> Instruction
Reproduce the listing from its start through the line containing "coord(170,445)", changing "radio button" to "checkbox" and leaving everything else unaltered.
── Dataset rows ──
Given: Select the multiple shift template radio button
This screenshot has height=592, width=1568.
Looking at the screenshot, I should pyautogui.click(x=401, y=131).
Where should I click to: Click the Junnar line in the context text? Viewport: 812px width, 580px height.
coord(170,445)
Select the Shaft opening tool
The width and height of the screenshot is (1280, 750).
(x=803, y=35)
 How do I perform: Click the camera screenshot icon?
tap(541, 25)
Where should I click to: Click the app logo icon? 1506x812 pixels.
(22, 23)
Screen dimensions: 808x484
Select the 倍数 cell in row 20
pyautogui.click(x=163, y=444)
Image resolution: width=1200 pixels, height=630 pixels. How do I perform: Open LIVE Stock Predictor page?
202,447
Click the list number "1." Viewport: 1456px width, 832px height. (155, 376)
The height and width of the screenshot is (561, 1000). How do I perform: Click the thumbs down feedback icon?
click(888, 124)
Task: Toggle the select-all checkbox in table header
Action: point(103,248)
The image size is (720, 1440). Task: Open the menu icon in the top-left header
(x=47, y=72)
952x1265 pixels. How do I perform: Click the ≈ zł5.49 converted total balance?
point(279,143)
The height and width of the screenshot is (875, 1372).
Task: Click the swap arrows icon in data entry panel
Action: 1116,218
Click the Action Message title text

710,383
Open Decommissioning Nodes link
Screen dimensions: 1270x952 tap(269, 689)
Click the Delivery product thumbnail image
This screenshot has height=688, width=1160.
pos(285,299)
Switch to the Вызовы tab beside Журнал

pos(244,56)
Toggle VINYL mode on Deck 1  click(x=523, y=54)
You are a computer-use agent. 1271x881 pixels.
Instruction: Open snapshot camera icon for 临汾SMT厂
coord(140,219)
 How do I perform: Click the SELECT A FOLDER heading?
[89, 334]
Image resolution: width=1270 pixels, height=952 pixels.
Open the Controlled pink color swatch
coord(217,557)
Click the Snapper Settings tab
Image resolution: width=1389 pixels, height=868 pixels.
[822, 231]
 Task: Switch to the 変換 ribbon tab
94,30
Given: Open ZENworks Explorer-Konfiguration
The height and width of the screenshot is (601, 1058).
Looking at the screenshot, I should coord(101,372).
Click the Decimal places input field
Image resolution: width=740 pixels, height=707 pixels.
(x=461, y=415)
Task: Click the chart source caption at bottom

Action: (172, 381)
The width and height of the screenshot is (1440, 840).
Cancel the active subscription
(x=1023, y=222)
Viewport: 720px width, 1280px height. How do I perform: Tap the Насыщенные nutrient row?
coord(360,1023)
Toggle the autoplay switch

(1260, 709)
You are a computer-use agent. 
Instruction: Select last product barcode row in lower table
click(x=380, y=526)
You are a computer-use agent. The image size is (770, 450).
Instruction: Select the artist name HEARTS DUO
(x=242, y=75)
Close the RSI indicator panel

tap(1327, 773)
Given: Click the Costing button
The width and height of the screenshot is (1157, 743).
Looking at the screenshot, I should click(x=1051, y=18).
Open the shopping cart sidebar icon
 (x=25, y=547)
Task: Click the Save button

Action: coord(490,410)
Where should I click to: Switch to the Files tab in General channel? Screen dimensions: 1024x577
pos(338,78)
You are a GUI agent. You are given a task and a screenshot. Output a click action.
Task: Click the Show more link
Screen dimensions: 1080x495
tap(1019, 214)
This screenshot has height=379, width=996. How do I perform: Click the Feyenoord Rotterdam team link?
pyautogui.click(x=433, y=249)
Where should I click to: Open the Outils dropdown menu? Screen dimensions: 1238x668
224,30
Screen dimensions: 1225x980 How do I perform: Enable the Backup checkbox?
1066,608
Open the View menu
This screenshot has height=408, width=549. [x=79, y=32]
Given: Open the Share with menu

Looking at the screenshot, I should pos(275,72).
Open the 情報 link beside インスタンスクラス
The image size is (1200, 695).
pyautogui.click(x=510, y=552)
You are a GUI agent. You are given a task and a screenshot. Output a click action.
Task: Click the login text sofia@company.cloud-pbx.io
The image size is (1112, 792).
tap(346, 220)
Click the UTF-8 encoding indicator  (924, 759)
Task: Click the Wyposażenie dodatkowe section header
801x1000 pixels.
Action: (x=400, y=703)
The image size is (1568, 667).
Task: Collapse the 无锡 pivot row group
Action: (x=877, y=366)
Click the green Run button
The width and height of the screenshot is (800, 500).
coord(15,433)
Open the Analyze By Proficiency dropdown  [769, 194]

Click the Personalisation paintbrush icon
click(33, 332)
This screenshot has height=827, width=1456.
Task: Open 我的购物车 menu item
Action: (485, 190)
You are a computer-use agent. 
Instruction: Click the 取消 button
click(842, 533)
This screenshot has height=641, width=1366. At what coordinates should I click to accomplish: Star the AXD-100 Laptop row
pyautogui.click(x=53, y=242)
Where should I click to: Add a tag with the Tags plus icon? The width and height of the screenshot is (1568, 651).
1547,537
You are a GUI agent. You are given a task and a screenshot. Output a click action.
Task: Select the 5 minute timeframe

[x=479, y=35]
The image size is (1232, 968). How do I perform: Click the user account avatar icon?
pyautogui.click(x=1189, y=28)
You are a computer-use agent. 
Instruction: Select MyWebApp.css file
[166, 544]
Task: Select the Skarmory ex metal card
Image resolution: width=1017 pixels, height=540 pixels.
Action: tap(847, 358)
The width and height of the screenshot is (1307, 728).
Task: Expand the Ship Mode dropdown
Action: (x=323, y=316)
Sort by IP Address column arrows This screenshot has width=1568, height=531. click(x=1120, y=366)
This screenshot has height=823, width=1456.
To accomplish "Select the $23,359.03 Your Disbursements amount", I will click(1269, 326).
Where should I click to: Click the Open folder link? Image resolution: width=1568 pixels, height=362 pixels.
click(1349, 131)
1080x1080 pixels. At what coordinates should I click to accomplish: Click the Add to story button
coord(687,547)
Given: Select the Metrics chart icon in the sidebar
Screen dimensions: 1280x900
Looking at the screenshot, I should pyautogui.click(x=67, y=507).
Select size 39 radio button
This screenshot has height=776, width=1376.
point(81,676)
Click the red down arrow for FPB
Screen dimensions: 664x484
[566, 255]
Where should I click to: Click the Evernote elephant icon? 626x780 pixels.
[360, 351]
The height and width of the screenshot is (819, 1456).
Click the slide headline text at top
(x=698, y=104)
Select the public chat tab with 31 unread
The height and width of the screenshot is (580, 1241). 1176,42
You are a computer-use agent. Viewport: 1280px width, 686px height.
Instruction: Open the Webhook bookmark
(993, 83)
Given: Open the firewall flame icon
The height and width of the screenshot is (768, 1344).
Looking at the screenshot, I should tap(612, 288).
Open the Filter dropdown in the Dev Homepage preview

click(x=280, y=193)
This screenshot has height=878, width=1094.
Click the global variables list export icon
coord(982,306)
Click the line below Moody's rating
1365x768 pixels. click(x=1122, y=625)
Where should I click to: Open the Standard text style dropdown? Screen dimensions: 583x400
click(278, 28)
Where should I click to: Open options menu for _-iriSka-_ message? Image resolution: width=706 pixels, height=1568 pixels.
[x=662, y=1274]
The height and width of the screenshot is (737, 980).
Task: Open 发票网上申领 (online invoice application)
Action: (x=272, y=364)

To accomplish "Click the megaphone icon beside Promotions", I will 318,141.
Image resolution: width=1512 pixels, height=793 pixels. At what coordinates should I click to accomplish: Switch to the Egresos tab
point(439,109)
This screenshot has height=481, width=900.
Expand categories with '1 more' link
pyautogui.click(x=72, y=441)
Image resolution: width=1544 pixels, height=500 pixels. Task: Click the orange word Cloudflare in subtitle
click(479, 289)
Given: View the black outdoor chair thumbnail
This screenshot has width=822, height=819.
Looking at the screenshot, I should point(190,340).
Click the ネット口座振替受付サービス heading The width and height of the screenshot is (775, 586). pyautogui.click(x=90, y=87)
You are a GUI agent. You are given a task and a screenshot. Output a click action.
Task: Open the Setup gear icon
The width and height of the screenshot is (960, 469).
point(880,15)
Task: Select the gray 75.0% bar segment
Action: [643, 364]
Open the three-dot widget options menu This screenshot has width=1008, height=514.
───
> Task response
Given: Select the multiple shift template checkbox
This screenshot has height=592, width=1568.
Looking at the screenshot, I should pyautogui.click(x=401, y=131).
Where should I click to: Click the Junnar line in the context text? Viewport: 812px width, 580px height.
coord(170,445)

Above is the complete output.